━━━ Page ━━━

Le bénéfice raisonnable doit être déterminé comme le taux de rendement du capital, compte tenu du risque encouru ou de son absence. Le taux de rendement du capital devra être défini comme le taux de rendement interne que l’entreprise obtient sur son capital investi pendant la durée du mandat.

(19)

Un bénéfice n’excédant pas le taux de swap applicable majoré de 100 points de base ne doit pas être jugé déraisonnable. Dans ce contexte, le taux de swap applicable est considéré comme un rendement adéquat dans le cas d’un investissement dénué de risque. La prime de 100 points de base sert, entre autres, à compenser le risque de liquidité lié à l’apport de capitaux engagés pour la gestion du service pendant la durée du mandat.

(20)

Lorsque l’entreprise chargée d’un service d’intérêt économique général ne supporte pas un niveau substantiel de risque commercial, par exemple parce que les coûts occasionnés par la prestation du service concerné sont intégralement compensés, un bénéfice dépassant le taux de swap applicable majoré de 100 points de base ne doit pas être considéré comme raisonnable.

(21)

Lorsque, en raison de circonstances particulières, il n’est pas approprié de recourir au taux de rendement du capital, les États membres, pour déterminer le niveau du bénéfice raisonnable, devront pouvoir se fonder sur d’autres indicateurs de bénéfice, tels que le rendement des capitaux propres moyen, le rendement du capital employé, le rendement de l’actif ou la marge d’exploitation.

(22)

Pour déterminer ce qui constitue un bénéfice raisonnable, les États membres devront pouvoir introduire des critères incitatifs, liés notamment à la qualité du service fourni et aux gains d’efficience productive. Ces gains d’efficience ne devront pas réduire la qualité du service fourni. À titre d’exemple, les États membres devront pouvoir définir des objectifs en matière d’efficience productive dans le mandat, de telle sorte que le niveau de compensation soit fonction de la mesure dans laquelle ces objectifs ont été atteints. Le mandat peut prévoir que si l’entreprise ne réalise pas les objectifs fixés, la compensation devra être réduite selon une méthode de calcul qu’il précise, tandis que si elle les dépasse, la compensation est accrue selon une méthode de calcul qu’il précise également. Tout avantage lié aux gains d’efficience productive doit être fixé à un niveau qui permette une répartition équilibrée des gains réalisés entre l’entreprise et l’État membre et/ou les utilisateurs.

(23)

L’article 93 du traité constitue une lex specialis par rapport à l’article 106, paragraphe 2, du traité. Il établit les règles applicables aux compensations de service public dans le secteur du transport terrestre. L’article 93 est interprété par le règlement (CE) no 1370/2007 du Parlement européen et du Conseil du 23 octobre 2007 relatif aux services publics de transport de voyageurs par chemin de fer et par route, et abrogeant les règlements (CEE) no 1191/69 et (CEE) no 1107/70 du Conseil (5), qui fixe les règles applicables aux compensations des servitudes inhérentes à la notion de service public dans le secteur du transport public de voyageurs. Son application au transport de passagers par voie fluviale est à la discrétion des États membres. Le règlement (CE) no 1370/2007 exempte de la notification prévue à l’article 108, paragraphe 3, du traité toutes les compensations accordées dans le secteur du transport terrestre qui remplissent les conditions fixées par ce règlement. Conformément à la jurisprudence Altmark, les compensations accordées dans le secteur du transport terrestre qui ne respectent pas les dispositions de l’article 93 du traité ne peuvent pas être déclarées compatibles avec le traité sur la base de l’article 106, paragraphe 2, du traité ou de toute autre disposition de ce dernier. Par conséquent, la présente décision ne s’applique pas au secteur du transport terrestre.

━━━

Liste des tâches:
- 1) Citez tous les indicateurs de bénéfice que le texte sur le bénéfice raisonnable propose d'utiliser lorsqu'il n'est pas approprié de recourir au taux de rendement du capital.
- 2) Recopiez le passage du texte sur le bénéfice raisonnable qui commence aux mots « Un bénéfice n’excédant » et s'arrête après les mots « service pendant la durée du mandat. ».
- 3) Rédigez la suite du texte sur le bénéfice raisonnable, à partir de l'endroit où il s'arrête.
Les lignes qui suivent proviennent d'une autre source.

━━━ Données fournies ━━━

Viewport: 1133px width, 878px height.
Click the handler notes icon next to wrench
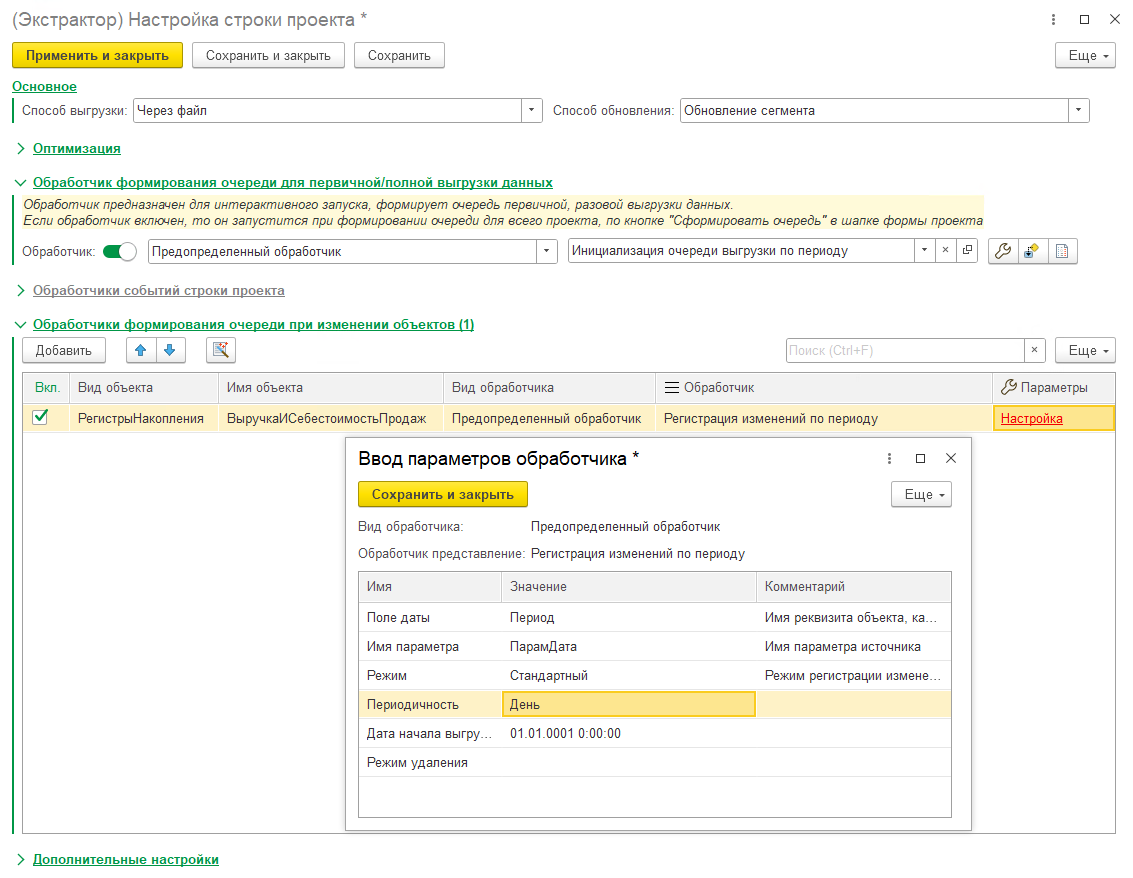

━━━

Réponses attendues:
- 1)
- le rendement des capitaux propres moyen
- le rendement du capital employé
- le rendement de l'actif
- la marge d'exploitation

- 2)
Un bénéfice n’excédant pas le taux de swap applicable majoré de 100 points de base ne doit pas être jugé déraisonnable. Dans ce contexte, le taux de swap applicable est considéré comme un rendement adéquat dans le cas d’un investissement dénué de risque. La prime de 100 points de base sert, entre autres, à compenser le risque de liquidité lié à l’apport de capitaux engagés pour la gestion du service pendant la durée du mandat.

- 3)
(24)

Contrairement au transport terrestre, les secteurs du transport aérien et du transport maritime sont soumis à l’article 106, paragraphe 2, du traité. Certaines règles applicables aux compensations de service public dans les secteurs des transports aérien et maritime figurent dans le règlement (CE) no 1008/2008 du Parlement européen et du Conseil du 24 septembre 2008 établissant des règles communes pour l’exploitation de services aériens dans la Communauté (6) et dans le règlement (CEE) no 3577/92 du Conseil du 7 décembre 1992 concernant l’application du principe de la libre circulation des services aux transports maritimes à l’intérieur des États membres (cabotage maritime) (7). Toutefois, contrairement au règlement (CE) no 1370/2007, ces règlements ne concernent pas la compatibilité avec le marché intérieur des éléments susceptibles de constituer des aides d’État et ne prévoient pas d’exemption de l’obligation de notification établie par l’article 108, paragraphe 3, du traité. La présente décision doit donc s’appliquer aux compensations de service public dans les secteurs des transports aérien et maritime, pour autant qu’en plus de remplir les conditions définies par la présente décision, ces compensations respectent également les règles sectorielles contenues dans le règlement (CE) no 1008/2008 et dans le règlement (CEE) no 3577/92, s’il y a lieu.

(25)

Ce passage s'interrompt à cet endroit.